--- BEGIN Source excerpt ---
Other highlights in Philly include the Reading Terminal Market which was right across the street from the conference hotel. It was an ideal location as we were able to eat all meals of the day here. Lots of cheese in this city: cream cheese, cheese steaks, cheesecake, etc. Funny how I am traveling from the second fattest city in the nation to the first one after one another.









Sunday, Alexis and I took the train to NYC – her first visit. The Whitney Biennial was PACKED because the Armory Show and Pulse were also taking place. Highlights from the exhibition include: Storm Tharp’s drawings though they were shown in the worst room possible (next to a very intrusive video that did not make you want to stay and contemplate his work at all), the Bruce High Quality Foundation video installation, I Like America and America Likes Me on the windshield of an old ambulance, David Adamo’s stripped down canes that resembled spindly insect legs, Kate Gilmore’s video of destroying the walls in her attempt to climb out of a room built inside of the gallery, and James Casebere’s large photographs of a miniature suburb. Overall, it was good to see but I wasn’t blown away with anything compared to the day before at the PMA and Mutter Museum.
--- END Source excerpt ---
--- BEGIN Data block ---
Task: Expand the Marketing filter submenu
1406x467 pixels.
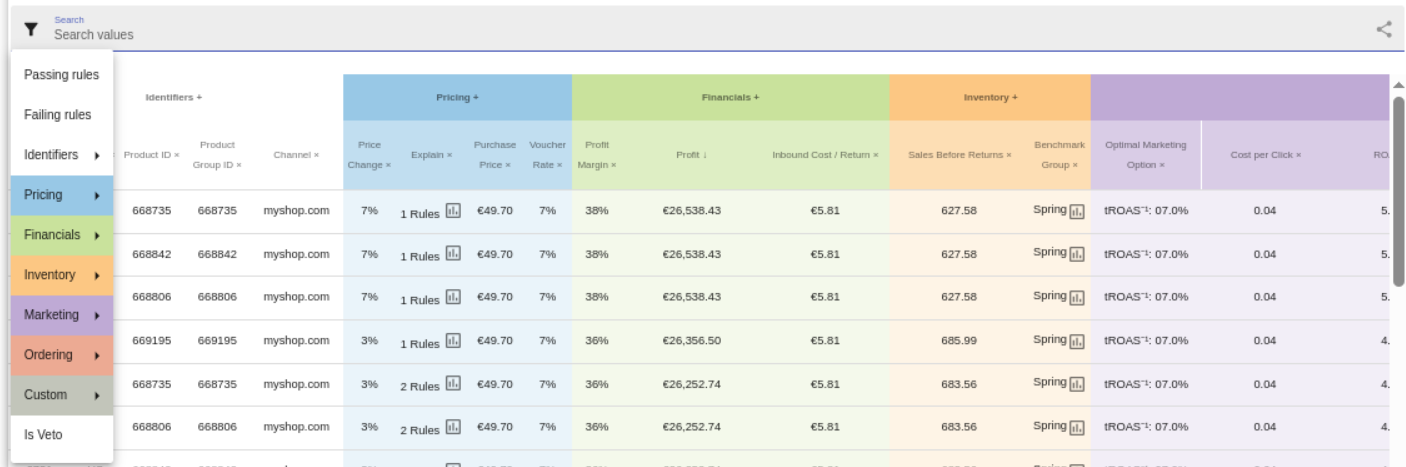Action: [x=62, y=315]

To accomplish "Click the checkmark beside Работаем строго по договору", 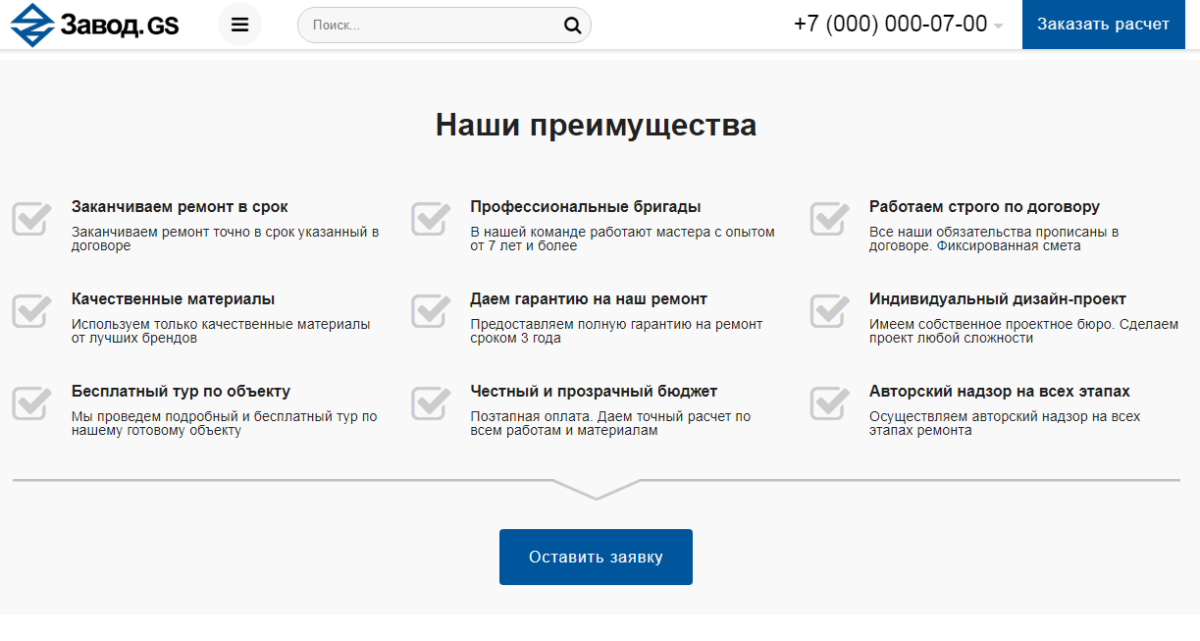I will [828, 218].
--- END Data block ---
**Prompt 1**
In the travel account of Philadelphia and New York, what was right across the street from the conference hotel?
**Prompt 2**
Resume the travel account of Philadelphia and New York after its final sentence.

**Task answer 1**
The Reading Terminal Market.

**Task answer 2**
What little I saw of the conference was also a success. Ball State had a lot of student representation at the portfolio reviews (here is Karla showing her photographs to Alexis with Jon in the background and Monica and Shannon - sorry I didn't catch you Molly, Ashley, and Laura).





I got to meet some great people (who wear cool tee-shirts as in this photograph of Ian van Coller at happy hour at our Modernist hotel… Loew’s).






[View from Room 2510 with the Delaware River and New Jersey in the background]

And on a miscellaneous note... One of my favorite buildings... the Philadelphia Institute of Art on Chestnut.



… and then I flew to Houston where I was greeted with a platter of delectable rug samples.



Monday was “settle in” day because I arrived late in the afternoon starving and tired. After lemongrass tofu at Mo Mong, Nancy and I made a list of what we had to accomplish Tuesday beginning with the DVD, a velvet and embroidered case for the Michael Jackson’s banner, and finding wood for pedestals for some of the larger objects that will reside on a table at Texas Gallery.

The announcements were Fed-Exed to me in Philadelphia and they LOOK GREAT!!! Very exciting!



(Better photograph coming soon) and more and more and more to come….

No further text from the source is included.